> What you need to do
In the Biodiverse post, which three polygon types are supported for range polygons?

> Document segment
━━━━
Tuesday, 30 June 2026

Biodiverse 5.99_002 development release

 A new development release of Biodiverse (version 5.99_002) is now available.  

This is the second development release leading to version 6.  

Versions for Windows and Mac are available and can be accessed via https://github.com/shawnlaffan/biodiverse/wiki/Downloads

Installation instructions are at https://github.com/shawnlaffan/biodiverse/wiki/Installation

This version includes a few minor stability updates, bug fixes and performance improvements when compared with 5.99_001.  Basedatas with groups defined using a single text axis are also plotted as a grid, greatly improving visualisations in the GUI.

The list of changes is summarised at https://github.com/shawnlaffan/biodiverse/wiki/ReleaseNotes#version-5xx

For the full list of issues and changes leading to the 6.0 release, see https://github.com/shawnlaffan/biodiverse/milestone/23


A set of links to the new documentation system is at https://biogeospatial.github.io/ 

----

Shawn Laffan

30-Jun-2026 


For more details about Biodiverse, see http://shawnlaffan.github.io/biodiverse/  

For a list of some of the analyses Biodiverse has been used for, see https://biogeospatial.github.io/biodiverse-publication-list/ 

You can also join the Biodiverse-users mailing list at https://groups.google.com/group/Biodiverse-users or start a discussion at https://github.com/shawnlaffan/biodiverse/discussions 


Range polygons

Biodiverse version 6 contains new spatial conditions and visualisation options to work with polygons of label and tree node ranges.  

Three polygon types are supported, convex hulls, concave hulls and circumcircles.  Convex hulls and circumcircles are best avoided when modelling geographic ranges given they are sensitive to outliers, do not model arcuate shapes such as ranges that follow coastlines, and in the circumcircle case are gross generalisations.  They are also not constrained by other factors, so a terrestrial taxon range can easily span oceans. However, they do represent useful models of regions that can be used in randomisations to define things such as the set of locations with which to swap labels, or to define dispersal extents in spatially constrained randomisations.  

When used as a spatial condition, the range polygons can be applied either for a single label at a time, for the labels subtending a tree node, or for all labels in a groups' assemblage.  In each of the latter two aggregate cases, the system uses the union of the component polygons rather than the polygons spanning the component groups.  This produces multipart polygons that allow for gaps in the distributions, for example an internal node in a tree might have some tips on one side of a continent, and others on the opposite side.  Or even across continents.  

The spatial conditions also support arguments for the concave hulls to allow holes and to define the degree of concavity (a value of 1 matches the convex hull, 0 is maximum concavity).
━━━━
> Information supplied
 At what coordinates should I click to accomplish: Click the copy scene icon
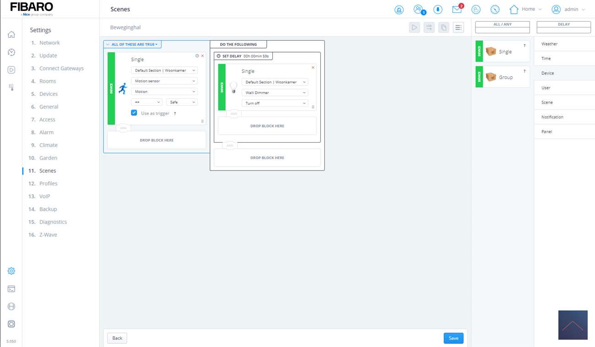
━━━━
> Task solution
Convex hulls, concave hulls and circumcircles.